En mi pueblo, en Asturias, en la gente de más de cincuenta años siguen predominando las viejas ideas utilitarias: los animales o reportan un beneficio (vacas, ovejas, cerdos, etc.) o son prescindibles. ¡Cuántos cachorros de gatos y perros no han terminado en las aguas del río! Una forma de controlar su número, alegan ellos. Yo he recogido eso en mi cuento titulado «Los gatos de Río Negro». Y cuando la gente se va de vacaciones, pues nada, los gatos que se las arreglen. Ya ellos verán en dónde comen. ¡Lo que sobran son lagartijas! O que busquen ratones, dicen.
La huerta de la casa de mis padres es el comedor popular del pueblo, para los gatos indigentes, los realengos, abandonados y los que, sin estar abandonados no tiene dueños que miren por ellos. Porque nacer en los predios de una casa no garantiza que los dueños de la misma sean sus alimentadores ni cuidadores.

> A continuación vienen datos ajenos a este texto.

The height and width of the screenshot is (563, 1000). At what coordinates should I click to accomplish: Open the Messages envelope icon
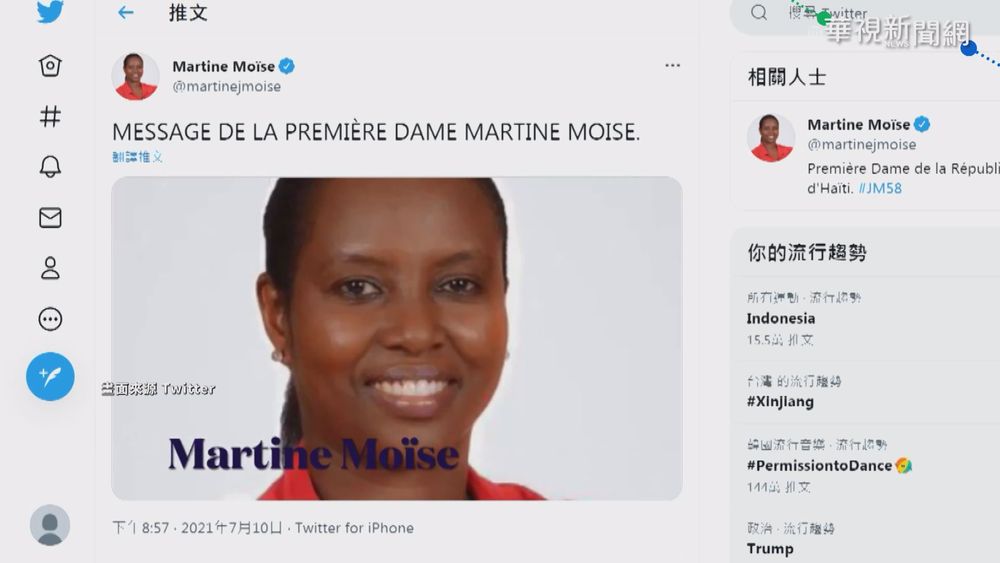[50, 217]
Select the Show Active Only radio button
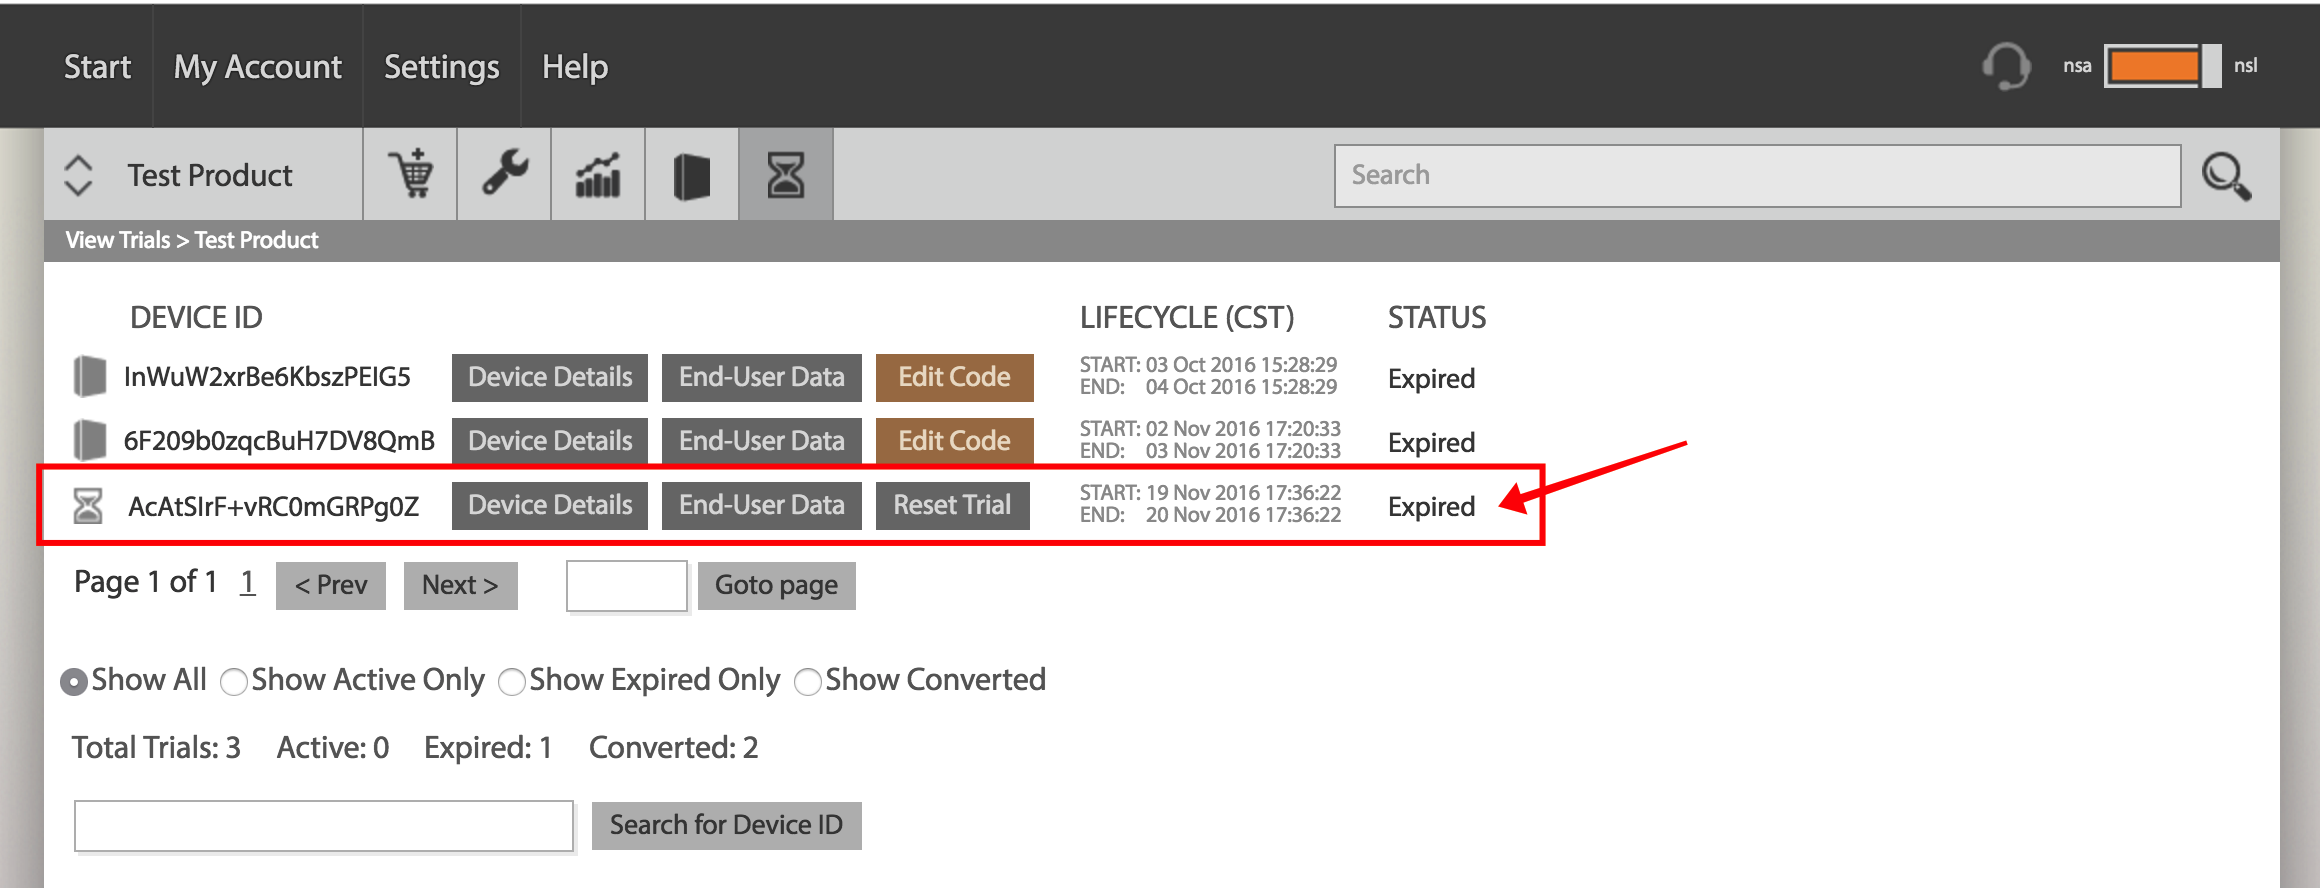This screenshot has width=2320, height=888. [x=234, y=682]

Fuera del gato pinto, que mi madre considera que ya es de la casa, en esta ocasión que estoy pasando unos días cuento otros cuatro más, inquilinos ya habituales. Y al anochecer he contado hasta quince comensales felinos de todos los colores y edades. Porque entre mi madre y mi tío Rufo los mantienen. Cuando ellos vienen del mercado, son más las bolsas y latas de comida para gatos que para nosotros.